BVO has been used for decades as an emulsifier, intended to stabilize many fruit-flavored soft drinks. Because of concerns that ingestion of BVO might result in bromine build up in a person’s fatty tissue, it is banned as a food ingredient in Japan and in Europe. U.S. regulators have allowed its continued use but placed limits on its concentration.
The topic of BVO came to the fore back in late 2012, when a Mississippi teenager gathered more than 200,000 names on a change.org petition asking PepsiCo to drop BVO from its Gatorade drinks, especially since these same beverages were available without the ingredient in markets where BVO is banned.
A few months later, Pepsi announced it was making Gatorade BVO-free, but not in response to the petition.

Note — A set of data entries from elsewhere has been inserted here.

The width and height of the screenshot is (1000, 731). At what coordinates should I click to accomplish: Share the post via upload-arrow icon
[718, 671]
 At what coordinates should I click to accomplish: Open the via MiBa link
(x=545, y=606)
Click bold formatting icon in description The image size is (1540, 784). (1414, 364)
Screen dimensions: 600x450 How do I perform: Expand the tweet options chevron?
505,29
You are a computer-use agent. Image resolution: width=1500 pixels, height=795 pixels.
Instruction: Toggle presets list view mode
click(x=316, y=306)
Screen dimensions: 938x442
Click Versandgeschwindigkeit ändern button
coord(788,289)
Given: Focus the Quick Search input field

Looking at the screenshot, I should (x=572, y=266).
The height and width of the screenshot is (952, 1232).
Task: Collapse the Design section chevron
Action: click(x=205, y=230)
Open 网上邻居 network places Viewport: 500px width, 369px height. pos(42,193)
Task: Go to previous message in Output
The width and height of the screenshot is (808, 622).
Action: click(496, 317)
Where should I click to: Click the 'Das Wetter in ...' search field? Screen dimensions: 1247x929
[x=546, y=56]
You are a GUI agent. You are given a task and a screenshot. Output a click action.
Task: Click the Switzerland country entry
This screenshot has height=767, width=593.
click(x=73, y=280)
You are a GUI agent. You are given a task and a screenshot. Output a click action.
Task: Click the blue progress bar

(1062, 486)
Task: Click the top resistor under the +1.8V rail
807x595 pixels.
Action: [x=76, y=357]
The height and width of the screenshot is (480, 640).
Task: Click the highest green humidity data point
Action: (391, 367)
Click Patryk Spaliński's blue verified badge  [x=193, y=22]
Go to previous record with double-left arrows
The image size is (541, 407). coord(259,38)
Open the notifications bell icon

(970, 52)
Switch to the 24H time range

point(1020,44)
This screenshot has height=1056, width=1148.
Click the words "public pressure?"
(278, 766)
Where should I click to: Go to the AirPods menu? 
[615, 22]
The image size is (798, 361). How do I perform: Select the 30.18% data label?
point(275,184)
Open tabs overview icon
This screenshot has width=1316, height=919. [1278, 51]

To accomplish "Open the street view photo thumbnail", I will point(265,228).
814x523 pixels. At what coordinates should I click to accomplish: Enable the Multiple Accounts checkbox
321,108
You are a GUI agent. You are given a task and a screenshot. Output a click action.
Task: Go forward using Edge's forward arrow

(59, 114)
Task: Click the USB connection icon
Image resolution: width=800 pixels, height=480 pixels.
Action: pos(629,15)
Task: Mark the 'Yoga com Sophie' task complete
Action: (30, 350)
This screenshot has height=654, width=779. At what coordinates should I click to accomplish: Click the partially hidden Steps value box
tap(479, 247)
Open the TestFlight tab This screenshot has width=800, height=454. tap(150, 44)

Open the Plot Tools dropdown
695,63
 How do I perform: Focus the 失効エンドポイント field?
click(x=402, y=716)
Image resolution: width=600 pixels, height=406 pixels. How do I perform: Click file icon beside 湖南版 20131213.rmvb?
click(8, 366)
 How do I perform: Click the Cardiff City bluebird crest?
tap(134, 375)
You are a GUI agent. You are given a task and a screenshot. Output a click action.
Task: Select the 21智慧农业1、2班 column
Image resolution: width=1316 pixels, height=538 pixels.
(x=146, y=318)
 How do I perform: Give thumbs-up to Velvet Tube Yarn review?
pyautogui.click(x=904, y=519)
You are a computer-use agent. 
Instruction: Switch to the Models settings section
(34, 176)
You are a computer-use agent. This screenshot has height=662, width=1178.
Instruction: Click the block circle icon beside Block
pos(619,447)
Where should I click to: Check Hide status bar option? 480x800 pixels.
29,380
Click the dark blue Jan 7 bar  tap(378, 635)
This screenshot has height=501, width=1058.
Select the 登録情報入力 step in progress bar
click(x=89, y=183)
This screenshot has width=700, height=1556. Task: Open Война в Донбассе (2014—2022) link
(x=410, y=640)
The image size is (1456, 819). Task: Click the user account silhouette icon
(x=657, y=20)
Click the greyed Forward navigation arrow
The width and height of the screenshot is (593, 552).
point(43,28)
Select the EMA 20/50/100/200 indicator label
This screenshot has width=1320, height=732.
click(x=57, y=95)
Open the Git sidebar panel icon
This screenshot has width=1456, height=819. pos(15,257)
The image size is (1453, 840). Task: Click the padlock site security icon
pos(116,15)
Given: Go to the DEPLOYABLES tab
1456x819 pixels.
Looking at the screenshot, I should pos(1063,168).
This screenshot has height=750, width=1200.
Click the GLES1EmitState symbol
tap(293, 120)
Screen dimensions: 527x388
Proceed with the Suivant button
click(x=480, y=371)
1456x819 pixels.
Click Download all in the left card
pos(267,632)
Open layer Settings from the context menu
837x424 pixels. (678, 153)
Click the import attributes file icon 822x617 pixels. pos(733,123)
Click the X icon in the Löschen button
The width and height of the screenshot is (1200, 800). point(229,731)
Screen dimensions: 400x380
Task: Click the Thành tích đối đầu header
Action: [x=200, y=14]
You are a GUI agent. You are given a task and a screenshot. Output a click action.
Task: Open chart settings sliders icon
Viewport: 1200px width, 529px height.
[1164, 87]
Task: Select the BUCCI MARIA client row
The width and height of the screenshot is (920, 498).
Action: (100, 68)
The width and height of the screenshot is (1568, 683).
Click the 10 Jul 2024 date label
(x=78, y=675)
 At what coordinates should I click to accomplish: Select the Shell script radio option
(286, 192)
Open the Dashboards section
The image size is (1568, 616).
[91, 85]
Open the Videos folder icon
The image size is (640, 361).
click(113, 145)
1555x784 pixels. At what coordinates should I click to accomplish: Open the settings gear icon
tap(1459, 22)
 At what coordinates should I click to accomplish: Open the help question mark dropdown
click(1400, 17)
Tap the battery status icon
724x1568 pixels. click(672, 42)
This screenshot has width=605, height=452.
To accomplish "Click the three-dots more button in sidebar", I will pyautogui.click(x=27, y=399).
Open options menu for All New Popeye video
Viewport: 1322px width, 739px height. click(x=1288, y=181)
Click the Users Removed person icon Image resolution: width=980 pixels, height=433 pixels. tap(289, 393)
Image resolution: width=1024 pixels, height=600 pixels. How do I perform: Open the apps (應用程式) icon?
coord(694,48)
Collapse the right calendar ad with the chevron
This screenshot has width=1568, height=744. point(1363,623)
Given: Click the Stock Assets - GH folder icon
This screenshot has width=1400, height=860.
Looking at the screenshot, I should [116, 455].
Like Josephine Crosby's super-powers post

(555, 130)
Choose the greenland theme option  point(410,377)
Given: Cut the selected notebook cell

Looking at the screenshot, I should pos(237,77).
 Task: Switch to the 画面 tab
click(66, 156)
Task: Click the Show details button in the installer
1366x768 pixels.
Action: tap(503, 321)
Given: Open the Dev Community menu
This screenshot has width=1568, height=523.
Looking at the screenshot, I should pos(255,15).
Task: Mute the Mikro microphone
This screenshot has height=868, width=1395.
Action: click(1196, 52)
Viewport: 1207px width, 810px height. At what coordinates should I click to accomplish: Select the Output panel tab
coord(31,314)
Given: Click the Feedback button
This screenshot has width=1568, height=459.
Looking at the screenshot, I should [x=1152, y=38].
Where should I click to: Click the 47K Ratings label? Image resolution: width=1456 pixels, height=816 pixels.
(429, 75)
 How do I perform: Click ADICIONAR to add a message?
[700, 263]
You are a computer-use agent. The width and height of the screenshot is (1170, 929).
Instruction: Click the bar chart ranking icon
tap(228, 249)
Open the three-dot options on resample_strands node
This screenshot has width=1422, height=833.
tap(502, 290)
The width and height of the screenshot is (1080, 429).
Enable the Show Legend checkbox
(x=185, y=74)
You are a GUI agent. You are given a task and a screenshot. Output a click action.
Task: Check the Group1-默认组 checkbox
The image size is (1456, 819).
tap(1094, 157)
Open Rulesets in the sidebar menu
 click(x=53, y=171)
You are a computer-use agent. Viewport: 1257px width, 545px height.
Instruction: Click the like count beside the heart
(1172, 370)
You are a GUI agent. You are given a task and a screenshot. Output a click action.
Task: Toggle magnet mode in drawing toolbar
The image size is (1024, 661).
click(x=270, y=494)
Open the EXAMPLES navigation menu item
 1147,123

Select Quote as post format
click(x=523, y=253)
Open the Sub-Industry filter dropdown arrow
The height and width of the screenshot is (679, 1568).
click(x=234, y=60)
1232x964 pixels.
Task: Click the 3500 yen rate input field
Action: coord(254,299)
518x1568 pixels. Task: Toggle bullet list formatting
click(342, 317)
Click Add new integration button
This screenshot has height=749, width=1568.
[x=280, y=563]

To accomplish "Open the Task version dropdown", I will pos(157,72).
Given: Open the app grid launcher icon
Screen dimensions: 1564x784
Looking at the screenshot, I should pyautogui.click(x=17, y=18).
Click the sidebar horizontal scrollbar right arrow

It also stated at the time that it had no plan on removing BVO from its other drinks, the most high-profile of which is Mountain Dew.
Then came yesterday’s news about Powerade, which Coca-Cola has quietly been transitioning away from BVO. Then the AP got Coke to confirm that its other BVO-containing beverages, including Fanta and Fresca, would stop using the ingredient by year’s end (Though cans and bottles containing BVO versions of these drinks might remain on shelves for quite some time, depending on a store’s inventory and sales).
The AP has also confirmed with Pepsi that Mountain Dew and Amp energy drinks will be going BVO-free, but couldn’t get the beverage biggie to give a timeline for the removal.